On n’ira certes pas jusqu’à affirmer que Les Chèvres devrait être intégré au programme d’Histoire des collèges et lycées, mais le fait est que le film de Fred Cavayé bénéficie d’une reconstitution historique parfaitement documentée et tout à fait crédible, que l’on retrouvera jusque dans le souci du détail en ce qui concerne les costumes et les décors. On notera par ailleurs que la fin du film nous propose un petit « twist » narratif dont on ne vous révélera pas la teneur mais qui s’avère non seulement assez malicieux, mais également viable d’un point de vue historique. Pour le reste, le duo composé à l’écran par Dany Boon et Jérôme Commandeur fonctionne plutôt bien, et les duettistes sont épaulés par une poignée de seconds-rôles hauts en couleurs, allant de la révélation Claire Chust aux valeurs sûres Marie-Anne Chazel et Grégory Gadebois. Un bon moment !
Le DVD
[4/5]
Après avoir attiré un peu plus de 182.000 curieux dans les salles obscures, Les Chèvres débarque au format DVD sous les couleurs de Pathé, et cette livraison en définition standard est à l’image des habituelles sorties vidéo d’un éditeur décidément remarquable et parfaitement aguerri au format : la galette propose un impressionnant piqué et un encodage bien maîtrisé, doté de couleurs parfaitement fidèles à la photo du film signée Denis Rouden (36 Quai des Orfèvres, Largo Winch…). En deux mots, le transfert compose parfaitement avec les limites du support DVD (on note certes une granulation un peu excessive durant les scènes nocturnes, mais il s’agit d’une des limites intrinsèques du format) et offre un spectacle très propre, sans écueil majeur à déplorer. Niveau son, le film nous est proposé en Dolby Digital 5.1, avec une nette prépondérance laissée aux voix, qui n’empêche cependant pas une dynamique plus ample sur quelques scènes en particulier. On notera également la présence d’un mixage Dolby Digital 2.0, qui s’avérera plus équilibré et cohérent si vous visionnez Les Chèvres sans avoir recours à un système de spatialisation sonore.
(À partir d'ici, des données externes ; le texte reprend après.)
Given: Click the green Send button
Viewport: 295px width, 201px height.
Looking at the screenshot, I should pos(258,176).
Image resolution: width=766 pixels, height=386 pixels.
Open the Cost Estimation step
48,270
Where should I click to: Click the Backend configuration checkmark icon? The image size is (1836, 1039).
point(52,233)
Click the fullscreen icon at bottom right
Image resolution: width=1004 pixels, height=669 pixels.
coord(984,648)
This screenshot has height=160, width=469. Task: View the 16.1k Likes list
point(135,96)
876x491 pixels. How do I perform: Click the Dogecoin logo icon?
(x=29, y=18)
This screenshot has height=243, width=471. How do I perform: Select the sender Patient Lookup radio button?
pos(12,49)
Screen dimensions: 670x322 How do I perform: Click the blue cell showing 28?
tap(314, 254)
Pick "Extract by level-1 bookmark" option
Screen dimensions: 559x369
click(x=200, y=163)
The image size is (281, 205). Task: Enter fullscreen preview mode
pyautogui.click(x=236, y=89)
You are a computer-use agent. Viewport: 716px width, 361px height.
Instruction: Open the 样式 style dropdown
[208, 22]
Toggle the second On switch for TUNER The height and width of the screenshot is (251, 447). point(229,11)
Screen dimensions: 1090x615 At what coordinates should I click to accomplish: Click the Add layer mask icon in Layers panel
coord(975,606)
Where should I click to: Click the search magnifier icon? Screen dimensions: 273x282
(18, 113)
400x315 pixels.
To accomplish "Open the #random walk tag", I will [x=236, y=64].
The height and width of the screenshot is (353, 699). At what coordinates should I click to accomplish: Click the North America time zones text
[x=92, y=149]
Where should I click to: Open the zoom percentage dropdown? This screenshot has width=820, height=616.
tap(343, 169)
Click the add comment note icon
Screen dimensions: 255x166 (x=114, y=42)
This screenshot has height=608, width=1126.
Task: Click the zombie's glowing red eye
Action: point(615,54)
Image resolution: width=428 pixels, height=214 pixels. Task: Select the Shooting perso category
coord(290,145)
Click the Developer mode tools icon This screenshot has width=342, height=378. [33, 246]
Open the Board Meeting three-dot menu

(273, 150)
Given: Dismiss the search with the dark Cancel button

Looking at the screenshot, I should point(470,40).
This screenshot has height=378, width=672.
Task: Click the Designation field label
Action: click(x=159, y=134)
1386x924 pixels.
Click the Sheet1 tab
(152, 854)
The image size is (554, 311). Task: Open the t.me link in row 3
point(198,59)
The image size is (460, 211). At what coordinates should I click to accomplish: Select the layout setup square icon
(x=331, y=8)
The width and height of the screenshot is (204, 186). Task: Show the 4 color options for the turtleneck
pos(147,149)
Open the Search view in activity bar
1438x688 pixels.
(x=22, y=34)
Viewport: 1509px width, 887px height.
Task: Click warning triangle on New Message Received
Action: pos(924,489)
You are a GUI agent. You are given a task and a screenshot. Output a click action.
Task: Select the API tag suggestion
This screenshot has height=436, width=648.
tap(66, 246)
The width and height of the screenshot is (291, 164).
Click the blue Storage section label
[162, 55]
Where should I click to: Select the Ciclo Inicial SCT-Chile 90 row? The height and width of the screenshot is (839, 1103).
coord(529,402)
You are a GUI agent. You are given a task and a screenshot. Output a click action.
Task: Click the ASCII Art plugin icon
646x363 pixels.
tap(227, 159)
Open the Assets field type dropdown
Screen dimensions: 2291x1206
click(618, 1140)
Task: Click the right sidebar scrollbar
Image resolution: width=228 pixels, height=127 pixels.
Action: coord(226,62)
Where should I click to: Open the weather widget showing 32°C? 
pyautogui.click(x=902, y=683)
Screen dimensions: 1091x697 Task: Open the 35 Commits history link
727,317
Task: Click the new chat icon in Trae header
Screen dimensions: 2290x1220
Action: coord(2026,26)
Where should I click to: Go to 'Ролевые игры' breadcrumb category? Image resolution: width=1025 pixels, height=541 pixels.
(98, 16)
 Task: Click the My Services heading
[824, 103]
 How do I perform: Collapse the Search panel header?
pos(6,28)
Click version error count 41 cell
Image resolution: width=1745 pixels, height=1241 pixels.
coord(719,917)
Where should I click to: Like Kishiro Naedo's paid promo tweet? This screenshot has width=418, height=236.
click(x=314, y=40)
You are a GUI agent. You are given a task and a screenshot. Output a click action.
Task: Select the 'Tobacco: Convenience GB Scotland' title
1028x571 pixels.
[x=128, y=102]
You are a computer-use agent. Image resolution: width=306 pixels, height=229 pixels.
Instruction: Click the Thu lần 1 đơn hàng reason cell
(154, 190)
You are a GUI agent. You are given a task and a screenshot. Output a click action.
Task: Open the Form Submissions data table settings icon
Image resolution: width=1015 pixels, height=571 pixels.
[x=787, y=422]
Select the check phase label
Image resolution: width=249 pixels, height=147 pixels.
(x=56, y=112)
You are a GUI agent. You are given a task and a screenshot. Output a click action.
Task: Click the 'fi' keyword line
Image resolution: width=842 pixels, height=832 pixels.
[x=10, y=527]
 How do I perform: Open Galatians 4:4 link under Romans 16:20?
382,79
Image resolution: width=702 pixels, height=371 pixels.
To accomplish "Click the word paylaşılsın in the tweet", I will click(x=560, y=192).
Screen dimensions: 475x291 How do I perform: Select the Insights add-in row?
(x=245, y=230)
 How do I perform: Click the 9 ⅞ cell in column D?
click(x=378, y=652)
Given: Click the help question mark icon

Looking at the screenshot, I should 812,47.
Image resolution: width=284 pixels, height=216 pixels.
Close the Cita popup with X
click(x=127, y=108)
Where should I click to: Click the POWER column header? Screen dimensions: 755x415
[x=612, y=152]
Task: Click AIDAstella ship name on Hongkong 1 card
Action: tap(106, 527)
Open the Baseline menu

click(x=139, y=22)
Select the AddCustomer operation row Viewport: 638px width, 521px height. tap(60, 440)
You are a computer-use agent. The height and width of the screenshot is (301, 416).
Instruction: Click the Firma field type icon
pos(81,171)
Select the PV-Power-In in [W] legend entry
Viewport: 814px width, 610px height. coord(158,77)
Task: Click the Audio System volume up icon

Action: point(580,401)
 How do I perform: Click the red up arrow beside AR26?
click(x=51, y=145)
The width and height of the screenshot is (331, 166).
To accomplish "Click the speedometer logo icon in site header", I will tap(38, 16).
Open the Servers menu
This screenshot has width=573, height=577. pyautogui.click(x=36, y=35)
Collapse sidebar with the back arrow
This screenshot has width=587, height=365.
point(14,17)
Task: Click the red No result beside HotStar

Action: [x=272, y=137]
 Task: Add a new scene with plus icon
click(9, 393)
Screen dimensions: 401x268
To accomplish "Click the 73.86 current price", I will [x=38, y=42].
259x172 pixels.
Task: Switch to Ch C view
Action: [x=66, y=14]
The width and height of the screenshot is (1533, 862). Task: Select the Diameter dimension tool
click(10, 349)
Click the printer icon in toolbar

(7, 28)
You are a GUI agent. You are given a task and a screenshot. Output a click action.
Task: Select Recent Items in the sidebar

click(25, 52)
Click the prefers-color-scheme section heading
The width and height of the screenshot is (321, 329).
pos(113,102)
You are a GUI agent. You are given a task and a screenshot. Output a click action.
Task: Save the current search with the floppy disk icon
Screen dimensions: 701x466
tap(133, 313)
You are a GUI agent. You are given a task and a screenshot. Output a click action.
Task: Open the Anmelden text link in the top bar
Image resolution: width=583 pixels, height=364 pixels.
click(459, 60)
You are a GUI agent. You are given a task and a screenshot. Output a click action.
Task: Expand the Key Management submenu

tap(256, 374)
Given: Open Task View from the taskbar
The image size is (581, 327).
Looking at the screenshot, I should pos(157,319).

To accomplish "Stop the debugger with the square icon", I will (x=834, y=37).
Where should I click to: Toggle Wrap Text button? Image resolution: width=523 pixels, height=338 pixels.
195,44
Dans la section suppléments, on trouvera tout d’abord une série d’entretiens avec Fred Cavayé, Dany Boon, Jérôme Commandeur et Claire Chust (19 minutes). Fred Cavayé y reviendra sur sa découverte du projet il y a quelques années, et son désir de revenir à la comédie. Très dissipés, Dany Boon et Jérôme Commandeur partiront régulièrement en fou-rire, et Claire Chust reviendra sur l’Art de la comédie dont fait preuve Cavayé, soulignant la qualité d’OVNI du film. Ces interviews sont accompagnées de deux scènes coupées : une scène de « bras en fer » entre Claire Chust et Alexandre Desrousseaux (2 minutes), et une version allongée de la scène du muret (2 minutes), qui met à nouveau en scène Claire Chust et Alexandre Desrousseaux.